>> START DATA RECORDS

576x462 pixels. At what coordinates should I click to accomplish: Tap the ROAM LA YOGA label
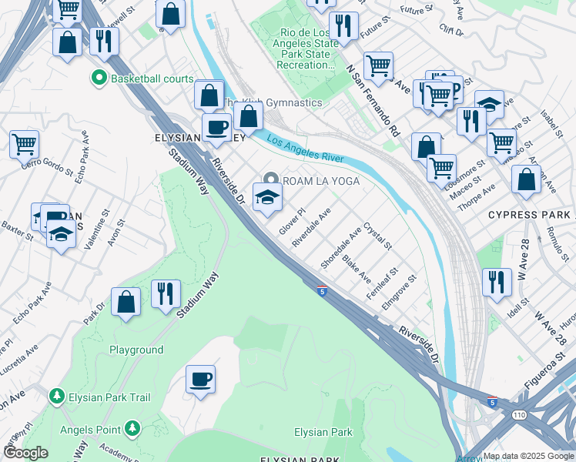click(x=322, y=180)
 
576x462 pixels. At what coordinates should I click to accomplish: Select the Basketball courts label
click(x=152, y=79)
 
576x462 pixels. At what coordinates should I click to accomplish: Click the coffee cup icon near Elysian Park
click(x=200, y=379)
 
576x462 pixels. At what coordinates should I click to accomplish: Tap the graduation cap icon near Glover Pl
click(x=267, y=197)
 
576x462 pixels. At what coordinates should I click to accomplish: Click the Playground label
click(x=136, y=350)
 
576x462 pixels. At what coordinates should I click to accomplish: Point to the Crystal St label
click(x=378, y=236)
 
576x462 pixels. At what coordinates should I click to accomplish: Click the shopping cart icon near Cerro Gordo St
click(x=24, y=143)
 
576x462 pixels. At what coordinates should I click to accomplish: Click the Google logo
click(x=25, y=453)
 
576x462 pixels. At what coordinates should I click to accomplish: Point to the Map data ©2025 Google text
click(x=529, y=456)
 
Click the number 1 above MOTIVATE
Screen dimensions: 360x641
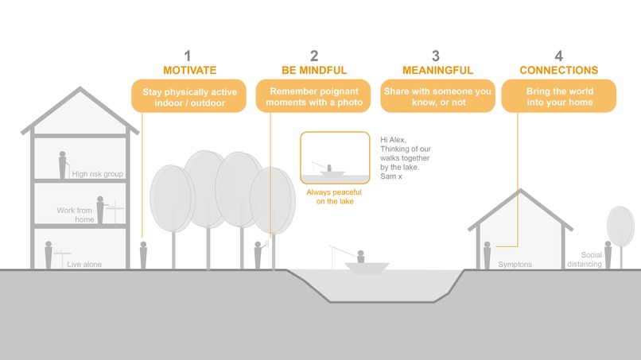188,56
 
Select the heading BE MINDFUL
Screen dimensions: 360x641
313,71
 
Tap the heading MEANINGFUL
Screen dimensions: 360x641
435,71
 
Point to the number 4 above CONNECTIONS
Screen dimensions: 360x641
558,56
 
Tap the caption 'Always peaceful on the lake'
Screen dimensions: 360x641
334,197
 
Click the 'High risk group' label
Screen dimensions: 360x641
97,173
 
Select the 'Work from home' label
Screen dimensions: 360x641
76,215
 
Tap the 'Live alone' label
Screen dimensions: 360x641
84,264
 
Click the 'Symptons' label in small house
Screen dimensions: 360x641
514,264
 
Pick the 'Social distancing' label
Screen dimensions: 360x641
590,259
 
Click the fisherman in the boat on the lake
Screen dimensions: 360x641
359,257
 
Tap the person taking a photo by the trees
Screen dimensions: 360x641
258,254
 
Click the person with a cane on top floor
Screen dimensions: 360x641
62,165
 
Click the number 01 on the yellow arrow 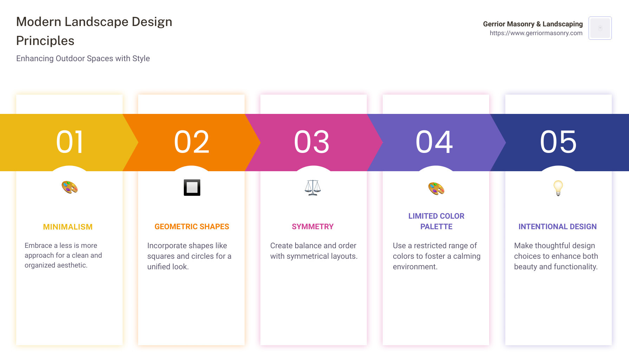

>> END DATA RECORDS

OBJECTIVE: Rewrite the stretch of lines from the one containing "Crystal St label" through the one containing "click(x=529, y=456)", requests included, and offset every coordinate in the answers by -18.

ANSWER IN FULL:
576x462 pixels. At what coordinates should I click to accomplish: Point to the Crystal St label
click(x=360, y=218)
 
576x462 pixels. At what coordinates should I click to accomplish: Click the shopping cart icon near Cerro Gordo St
click(x=6, y=125)
 
576x462 pixels. At what coordinates should I click to accomplish: Click the Google logo
click(x=7, y=435)
 
576x462 pixels. At what coordinates should I click to accomplish: Point to the Map data ©2025 Google text
click(x=511, y=438)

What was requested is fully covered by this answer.